- Born: Klaus Peter Grohe January 16, 1934 (age 92) Ludwigshafen am Rhein, Germany
- Education: University of Würzburg (PhD, 1964)
- Known for: Grohe method (quinolone synthesis); synthesis of Ciprofloxacin
- Awards: Otto Bayer Medal (1987, 2001); Cross of Merit 1st Class of the Federal Republic of Germany (2005); honorary title "Professor" (North Rhine-Westphalia, 2010)
- Scientific career
- Fields: Medicinal chemistry
- Workplaces: Bayer AG (1965–1997)

= Klaus Grohe =

German medicinal chemist (born 1934)

Klaus Peter Grohe (born 16 January 1934) is a German chemist best known for pioneering work on quinolone and fluoroquinolone antibiotics at Bayer AG, including the invention of Ciprofloxacin. He developed a widely adopted synthetic approach known as the "Grohe method" for constructing quinolone carboxylic acids, which underpinned later fluoroquinolone discovery programs. In retirement, he and his wife established the Klaus Grohe Foundation (Klaus-Grohe-Stiftung) to support young researchers in drug discovery and medicinal chemistry.

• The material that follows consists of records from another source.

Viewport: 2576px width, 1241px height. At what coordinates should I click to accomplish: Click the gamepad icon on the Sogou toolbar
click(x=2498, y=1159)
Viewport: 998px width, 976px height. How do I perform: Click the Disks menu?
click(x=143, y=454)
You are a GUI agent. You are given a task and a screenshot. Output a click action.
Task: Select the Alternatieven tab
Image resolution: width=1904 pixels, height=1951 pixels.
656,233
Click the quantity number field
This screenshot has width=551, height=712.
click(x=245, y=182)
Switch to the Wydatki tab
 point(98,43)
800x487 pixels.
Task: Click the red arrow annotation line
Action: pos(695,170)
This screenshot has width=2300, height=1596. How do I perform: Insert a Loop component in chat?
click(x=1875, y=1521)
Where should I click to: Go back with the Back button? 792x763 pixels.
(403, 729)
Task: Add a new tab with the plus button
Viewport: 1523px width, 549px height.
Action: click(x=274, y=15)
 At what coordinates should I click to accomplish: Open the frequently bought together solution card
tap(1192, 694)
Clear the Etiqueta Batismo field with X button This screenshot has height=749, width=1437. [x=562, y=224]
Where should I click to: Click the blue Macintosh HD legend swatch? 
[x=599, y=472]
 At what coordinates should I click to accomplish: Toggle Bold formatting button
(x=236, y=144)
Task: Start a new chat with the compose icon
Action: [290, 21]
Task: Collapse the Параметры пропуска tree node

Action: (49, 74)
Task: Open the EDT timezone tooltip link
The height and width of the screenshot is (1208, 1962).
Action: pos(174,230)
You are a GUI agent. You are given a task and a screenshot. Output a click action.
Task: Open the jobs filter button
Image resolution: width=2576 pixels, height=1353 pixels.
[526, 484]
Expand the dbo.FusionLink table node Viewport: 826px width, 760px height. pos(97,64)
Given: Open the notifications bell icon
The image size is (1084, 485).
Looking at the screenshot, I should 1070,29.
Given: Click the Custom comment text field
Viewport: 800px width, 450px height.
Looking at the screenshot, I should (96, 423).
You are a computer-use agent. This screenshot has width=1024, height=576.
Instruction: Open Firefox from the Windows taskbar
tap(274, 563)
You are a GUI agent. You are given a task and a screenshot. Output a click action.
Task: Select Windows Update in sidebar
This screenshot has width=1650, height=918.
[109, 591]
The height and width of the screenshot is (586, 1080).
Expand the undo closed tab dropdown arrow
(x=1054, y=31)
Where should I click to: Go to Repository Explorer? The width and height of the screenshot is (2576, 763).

== Early life and education ==
Grohe was born in Ludwigshafen am Rhein on 16 January 1934. He studied chemistry at the University of Würzburg, where he completed a doctorate in 1964 on the synthesis of pyridine derivatives.

== Career ==
Grohe joined the main research laboratory of Bayer in Leverkusen in 1965. After early work on organochlorine and organofluorine intermediates he moved into heterocycle synthesis for pharmaceutical research. In the 1970s he devised a new cyclocondensation strategy using o-halo(aroyl) halides to access quinoline and azaquinoline carboxylic acids—an approach that became known as the Grohe method. This methodology enabled the synthesis, in April 1981, of the fluoroquinolone antibiotics ciprofloxacin and enrofloxacin.

Grohe is named as an inventor on core ciprofloxacin patents, including US 4,670,444 (reexamined as US 4,670,444 B1). Court records from patent litigation in the United States have described the synthetic route and prior steps leading to ciprofloxacin within Bayer's program.

He retired from Bayer in 1997.

== Research and impact ==
According to the German Chemical Society, "nearly all modern fluoroquinolone antibiotics are synthesized using the Grohe method," and subsequent optimization under Grohe's supervision at Bayer contributed to later agents such as moxifloxacin and pradofloxacin. Reviews of drug-discovery history and heterocycle-based medicines also credit Grohe's role in the origin of ciprofloxacin.

== Awards and honors ==
- Otto Bayer Medal (1987), for work leading to the synthesis of ciprofloxacin; and again (2001) for lifetime achievements.
- Cross of Merit 1st Class of the Order of Merit of the Federal Republic of Germany (2005).
- Honorary title Professor conferred by the State of North Rhine-Westphalia (2010).

== Philanthropy ==
In 2001 Grohe and his wife Eva established the Klaus Grohe Foundation at the German Chemical Society (GDCh). The foundation has awarded the Klaus Grohe Prize (since 2020 the Klaus Grohe Award) for outstanding work in drug discovery; since 2020 it has been endowed with €50,000 and focuses on scientists working in Europe. Grohe and his wife also endowed the Eva and Klaus Grohe Prize (Berlin-Brandenburg Academy of Sciences and Humanities), awarded in 2003–2015 for achievements in infectiology.

== Selected patents ==
- K. Grohe; H.-J. Zeiler; K. G. Metzger, "… quinoline/naphthyridine-3-carboxylic acids" (ciprofloxacin family), US 4,670,444; reexam. US 4,670,444 B1.
- Formulations containing ciprofloxacin and related actives, US 4,844,902.